Bec set a steady 18-18:30/km true swimming pace and a perfectly consistent 64spm stroke rate and essentially dialled that in all day. We’d stop every hour to monitor blood glucose levels to ensure they were in the right range and intervene with small doses of glucose (in the form or gels or liquid) if they weren’t. Bec’s speed through these transitions was exemplary and the whole team got involved in the process - it was great! Just before the 12km mark (and after verifying it with the Race Director) I hopped in to keep Bec company and we swam stroke-for-stroke up until the 18km marker. I really enjoyed this, but had to be really mindful that what had made Bec’s crossing so successful so far was the consistent pace she’d set herself - if I were to try to lift her pace we’d run the risk of chewing too much glycogen which could be catastrophic, so this was as much about simply keeping another swimmer company as it was chivvying their pace along.
There was never any doubt that Bec would make it across and everything was cool, calm and collected on the boat. Bec’s two paddlers (Liam and Edel) were just brilliant and Amy (on comms and medical support) was always in control. Rob did a brilliant job of keeping to the line we had pre-agreed upon and I was mainly in charge of Speedo bum-wiggle-dances on the boat to keep Bec entertained.
Once we’d made it across, I was super impressed with how quickly Bec recovered (again, testament to her in-depth planning and the right type of training). She looked fresh as a daisy almost instantly (as you’ll see in the picture journal below).
I’m really enthused to share a deeper dive into Bec’s swim with you all, but will save that for the podcast later this week where we’ll bring in a couple of industry nutrition experts to discuss this as well. Stay tuned!

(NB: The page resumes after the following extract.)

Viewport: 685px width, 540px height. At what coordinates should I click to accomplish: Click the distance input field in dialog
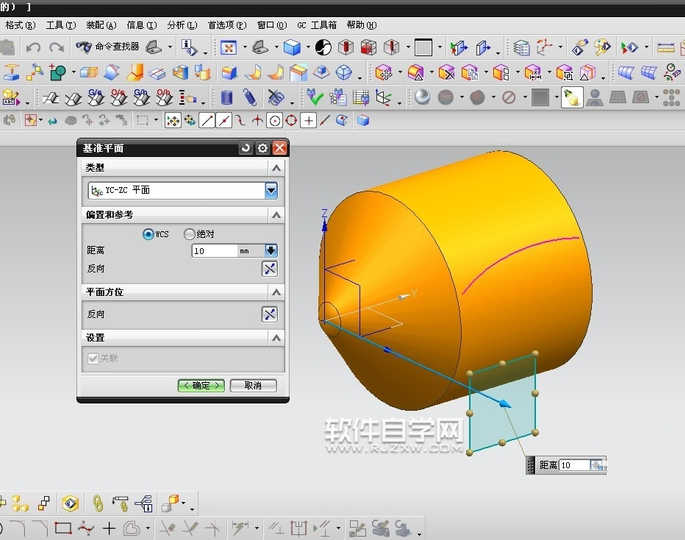213,251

Well done everyone, here’s some closing pics - enjoy and ’til next year!
Glucose levels trending downwards (as to be expected) but we had to be a little careful in the final hour where Bec got slightly low
We swam north of the rhumb-line, taking advice and inspiration from Bureau of Meteorology expert and 20th place finisher, Bob Tarr
Ominous skies at the 10km (northern) mark
So, so strong and always consistent with pacing (18min/km), stroke rate (64spm) and smiling (x 1,000)!
We would go live on Facebook every 30 minutes with an update for the thousands of people around the world inspired by Bec’s story
After verifying it was OK with the Race Director, I hopped in from 12 to 18km to keep Bec company - I loved it!
Bec’s post-race recovery was phenomenally quick!
I think the beard needs to go!
Me, Liam and Edel (missing in action: Amy on comms and Captain Rob)
Back to reality and no rest for the wicked! After a day that started at 3am and after 2 full weeks pulling 16hr days with the Certified Coaches, I arrived home wanting to collapse but had Jackson badgering me to build a skateboard ramp - and so we did!